Rivers and lakes highlighted in the report, published today in the journal BioScience, include the Mekong River in Southeast Asia. The river is home to the Mekong giant catfish--believed to be the world's largest freshwater fish--and various other huge but increasingly threatened species.

Other critically endangered fish cited in the study include the Murray cod of the Murray River Basin in Australia and the lake sturgeon in the Great Lakes of North America.

Fourfold Increase

The report reveals that humans are fishing their way through different-size fish, starting with the largest, then targeting progressively smaller species until there's nothing left to catch.

"Tens of millions of people in developing countries fish inland waters for food and to earn a living," Winemiller said. "Typically fishing pressure shifts from species to species as preferred types or those more easily captured decline in number."

The report stresses the need for government agencies and fisheries experts to work with local people to manage "critically harvested" waters. The authors say overall harvest from the world's lakes and rivers has quadrupled since 1950.

The current catch is estimated at around 8.5 tons (8.7 million metric tons) annually. That figure doesn't include fish taken by anglers, which often go unrecorded.

Two-thirds of the total catch is taken in Asia, with China alone home to some 12 million fishermen. Average yearly fish consumption in the Mekong Basin in Southeast Asia is estimated at 123 pounds (56 kilograms) per person. Items on the menu include some of world's largest and rarest river fish, including the Mekong giant catfish, freshwater whipray, and giant barb.

Zeb Hogan, a fish biologist at the University of Wisconsin at Madison and a National Geographic Society emerging explorer, has been collecting data on these fish in Cambodia and Thailand.

Hogan says catches of the legendary Mekong giant catfish, which can grow to 660 pounds (300 kilograms) and 9 feet (2.7 meters) in length, have fallen drastically in recent years?from 60 in 1995 to just 4 in 2005. "There may be a season soon when no fish are caught," he said.

The researcher says there is currently no comprehensive conservation strategy to save these fish from extinction. He says priorities should include sustainable catch limits for rare Mekong species and the creation of freshwater protected areas.

"Environmental education is also very important," Hogan added. "Few people know about the endangered animals of the Mekong or how important fish are to the livelihoods of people living within the basin. "Had a coordinated effort been undertaken a decade ago, the situation would not be so dire."

Diminishing Returns

The report says big fish are particularly vulnerable to being captured in nets, and the global trend in overfished waters is towards fish of ever diminishing size.

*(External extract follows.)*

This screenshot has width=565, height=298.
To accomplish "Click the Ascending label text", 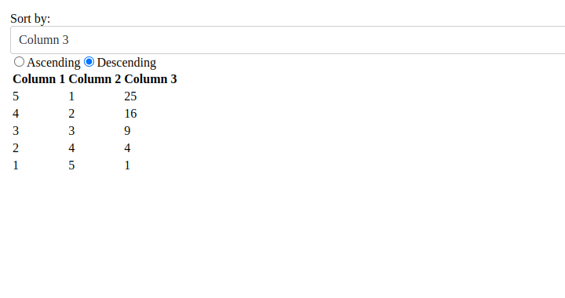I will coord(53,63).
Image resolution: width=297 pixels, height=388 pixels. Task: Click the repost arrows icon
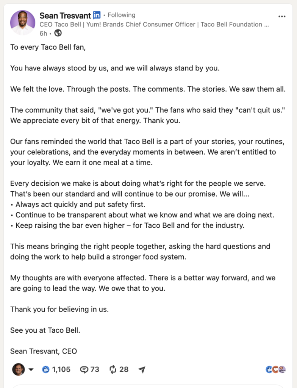pyautogui.click(x=113, y=369)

"Large adult fish are the broodstock that sustains the population," said David Allan, lead author of the report and a conservation biology professor at the University of Michigan in Ann Arbor.

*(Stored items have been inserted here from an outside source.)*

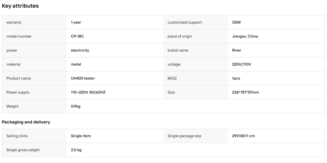
Task: Select the 236*157*57mm size value
Action: 245,92
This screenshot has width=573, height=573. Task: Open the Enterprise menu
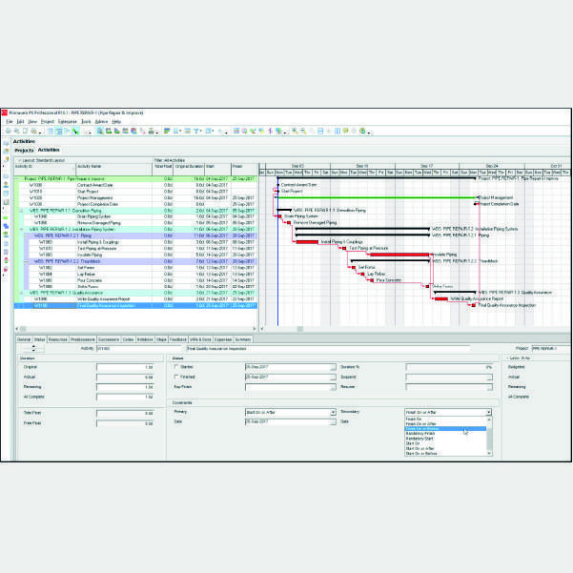[67, 122]
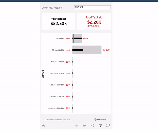This screenshot has width=158, height=132.
Task: Click the $1,317 tax amount label
Action: pos(106,50)
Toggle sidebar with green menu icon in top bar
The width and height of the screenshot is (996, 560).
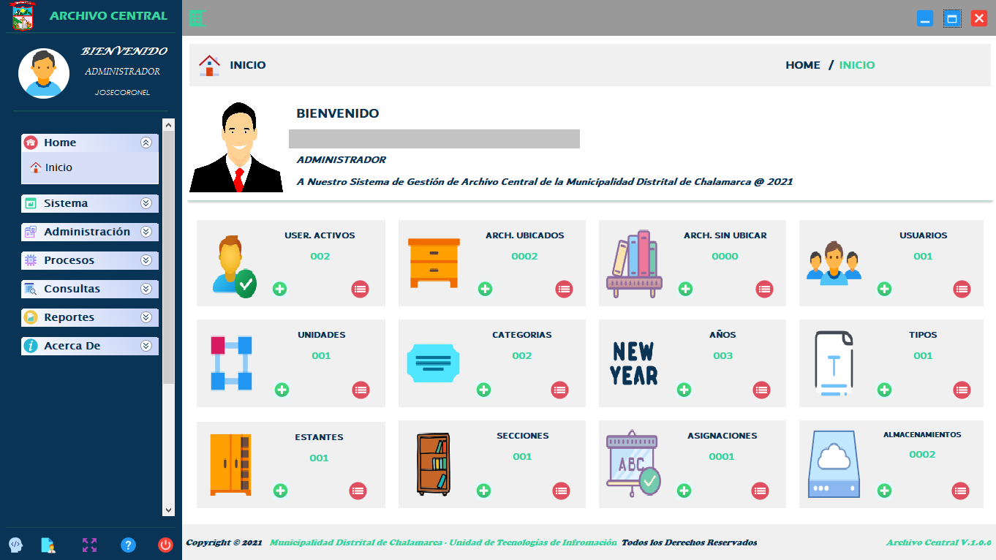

"[Fertility] increases with body size, so large females are especially important reproductively." And as populations of bigger fish dwindle, smaller species take their place.

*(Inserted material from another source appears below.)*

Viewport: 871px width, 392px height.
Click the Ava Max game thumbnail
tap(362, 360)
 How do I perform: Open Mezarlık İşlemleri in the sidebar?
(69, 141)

The Queme River in Benin, West Africa, has seen large predatory fish like the Nile perch replaced by small species of cichlids and catfish. Allan says fishermen lower their targets accordingly to fill their nets, using smaller mesh sizes to catch the fish that are available.

Depleted fish stocks can have serious repercussions on freshwater ecosystems. The researchers point to the example of waters in western Canada and Alaska where the rotting bodies of Pacific salmon, which die after breeding, provide vital nutrients.

"As salmon populations have decreased because of overfishing and other causes, declines have also occurred in lake productivity and juvenile salmon recruitment," the authors state.

They also warn that overfishing has the potential for severe impacts on human health, especially in developing nations. For example, increased incidence of schistosomiasis in Africa has been linked to declines of fish species that eat the snails carrying the disease-causing parasites.